Февраль, бездомные, Бостон

Жизнь, как мы знаем, продолжается даже под самым тяжелым камнем или под брошенной на поле каске. Одна глупая русская дама, из актрис, приближенных к императору, в патриотическом припадке, уже не нужном для продолжения карьеры, заявила, что Америка вызывает у нее отвращение в том числе потому, что даже во время войны жила как ни в чем не бывало, ни в чем себе не отказывая. Не жила как ни в чем не бывало, но жизнь действительно продолжалась. Это в тоталитарном обществе все происходит по команде: взмахнет Главверх дирижерской палочкой, все плачут навзрыд, еще взмахнет, начинается всеобщая мобилизация ошуюю, а одесную, криво усмехаясь, говорят о мире во всем мире.

А в обществе не тоталитарном, даже во время войны продавцам надо продавать, актерам играть, нищим, не сосланным на Валаам, просить подаяние, дабы не умереть с голоду. Хотя и в тоталитарном все происходит примерно так же, только с поправкой на церемониал. Даже во время блокады жизнь продолжалась, и я все жду, когда появится исследование сексуальной жизни в блокадном Ленинграде, она же была, и те, кто опрашивали блокадников, возможно, об этом спрашивали, но кому хватит смелости смотреть на жизнь и под таким углом?

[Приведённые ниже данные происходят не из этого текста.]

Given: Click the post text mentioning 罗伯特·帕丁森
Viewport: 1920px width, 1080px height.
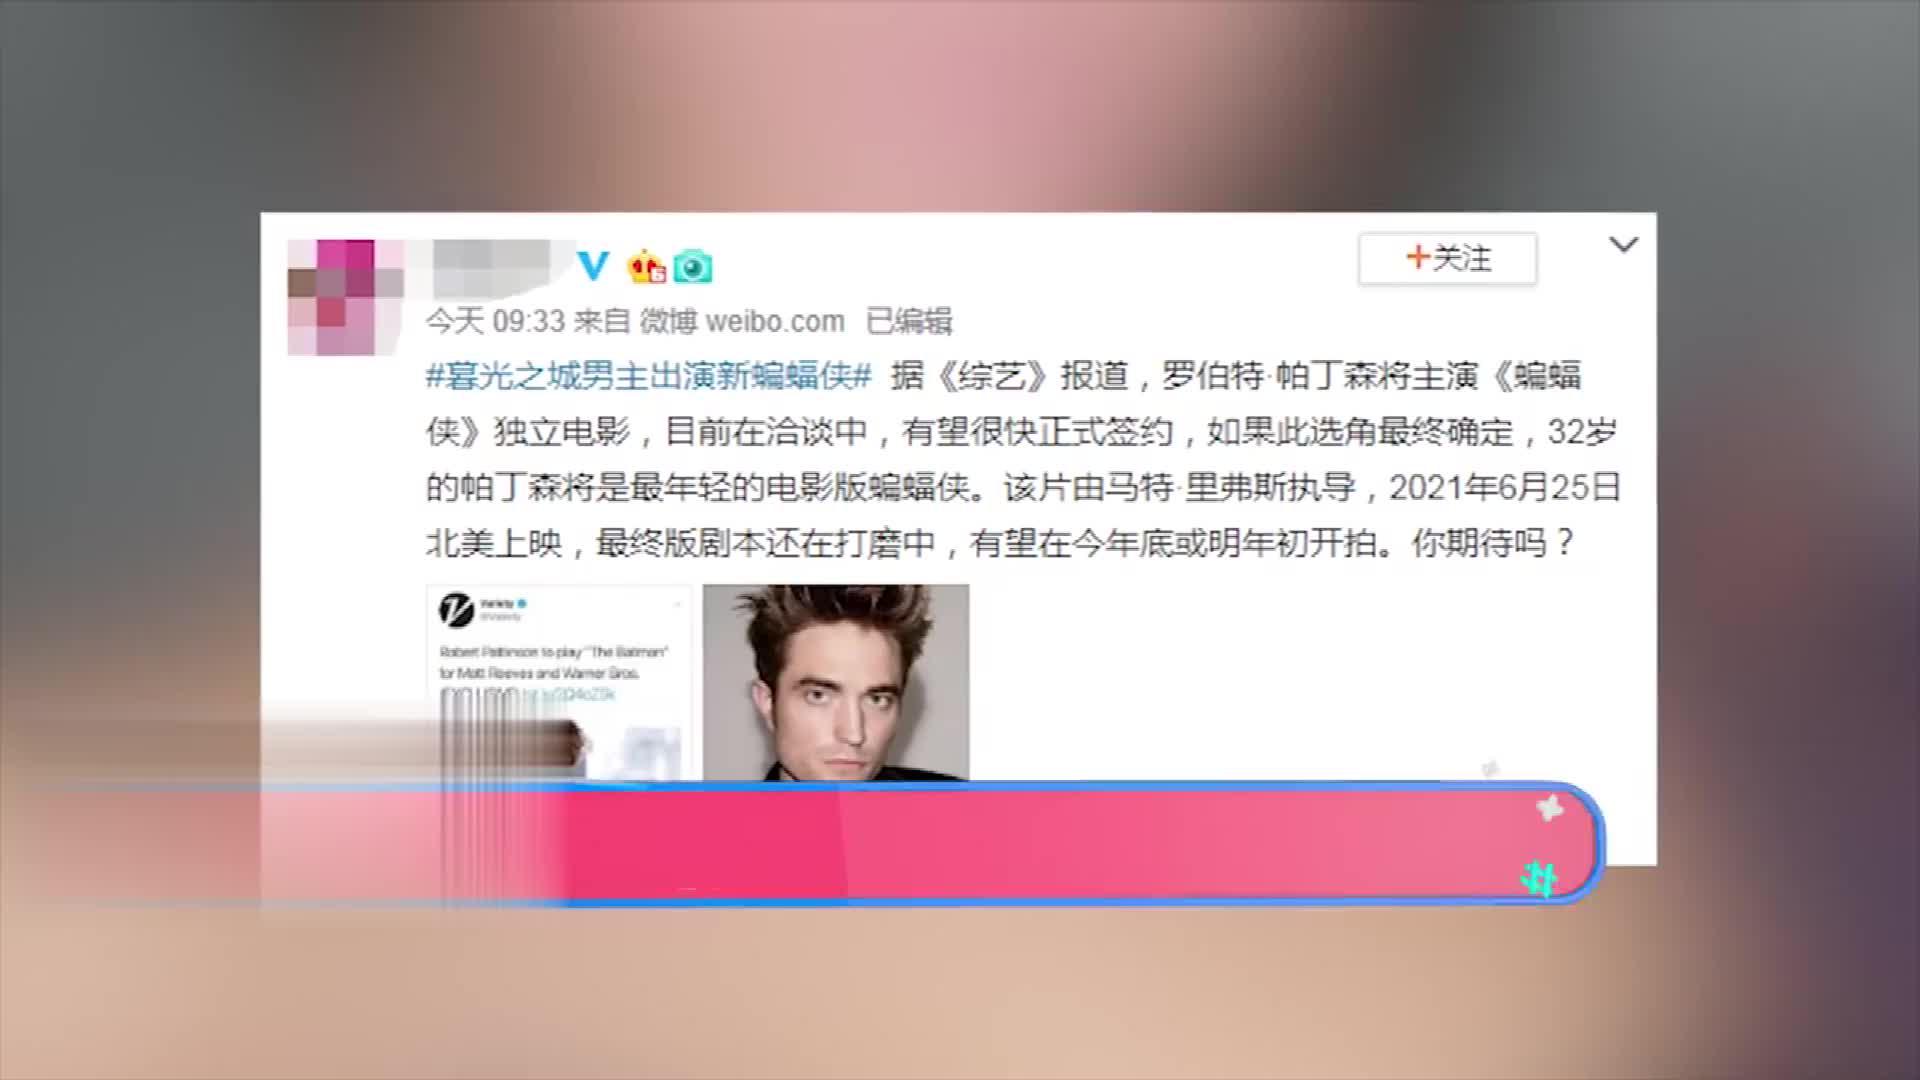Looking at the screenshot, I should (1023, 460).
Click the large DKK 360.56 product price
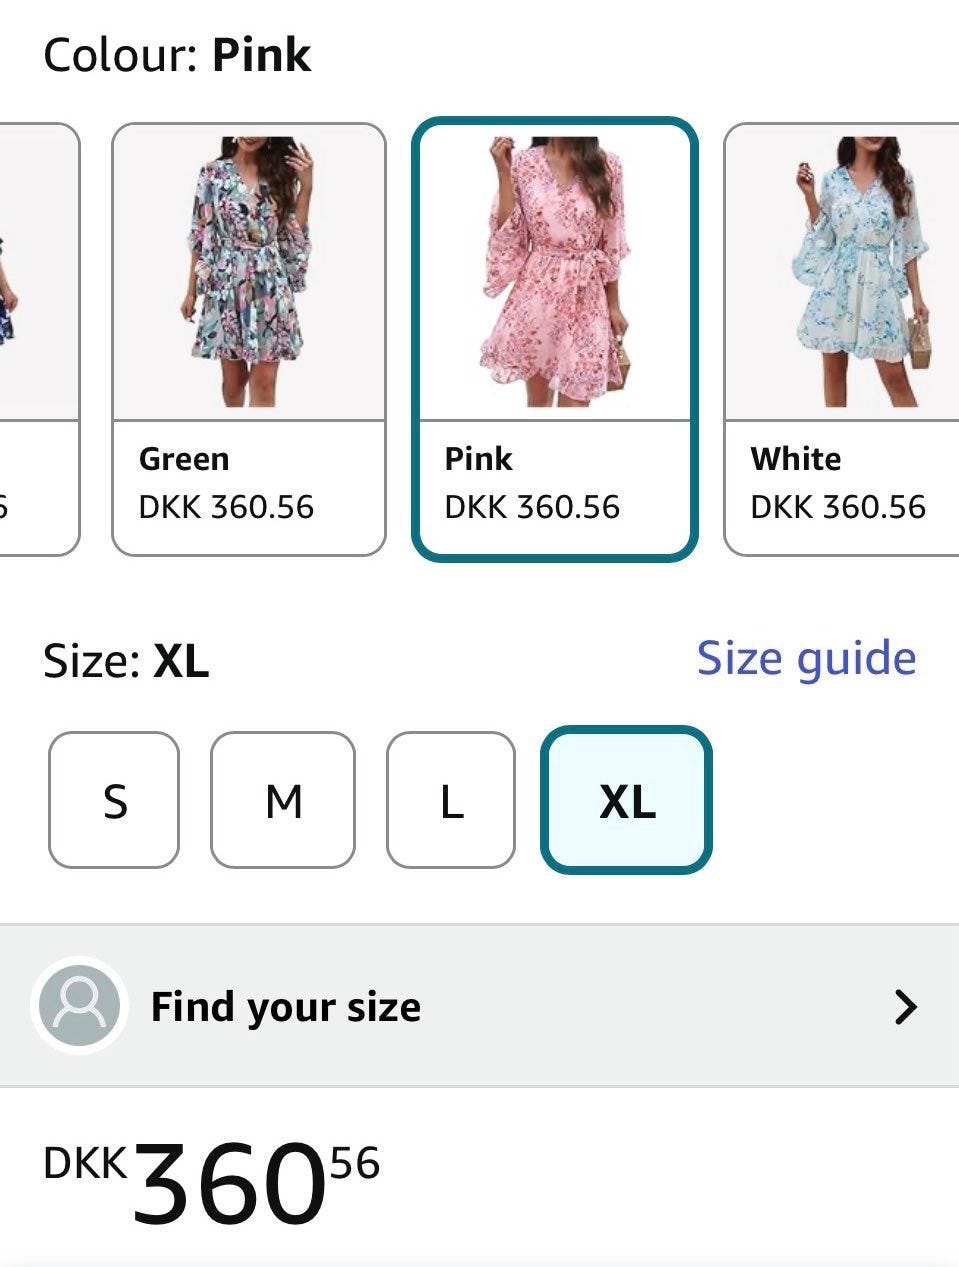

Тем временем в Новой Англии все также отчасти весна, отчасти зима: вчера почти 20 тепла, сегодня ночью минус 10. Да и сурок Фил, испугавшись своей тени, предрек отнюдь не раннюю весну, но я уже и не припомню, когда она была молодой и ранней. На прошлой неделе ездил в downtown в пятницу – как шаром покати, нет никого, ищи ветра в поле. А сегодня в Массачусетсе отменены маски в помещении и бомжи, даже не зная об этом, высыпали на туристическую тропу, несмотря на ветер.

Хотя у меня глаз наметанный, и я редко когда ошибаюсь относительно состояния очередного homeless, иногда жизнь учит не быть самоуверенным. Подхожу к одному со стаканчиком и плакатиком, даю доллар, и тут меня останавливает пара, в которых я бы узнал преподов колледжа или туристов, а никак не соискателей маленькой зеленой бумажки с президентом. Он – улыбчивый, в меховой шапке, она, конечно, измучена нарзаном, но высшее, как говорится, начертано у них на лбу крупными буквами. Или было бы начертано, заверши я транскрипцию в сторону родины, куда оборачиваться противно, а здесь – откуда у парня испанская грусть? Когда его поезд сошел с накатанный колеи? Бог знает, паровоз гудит, отъезжая от запасного пути вместе с бронепоездом, и растворяется в белом молоке дня.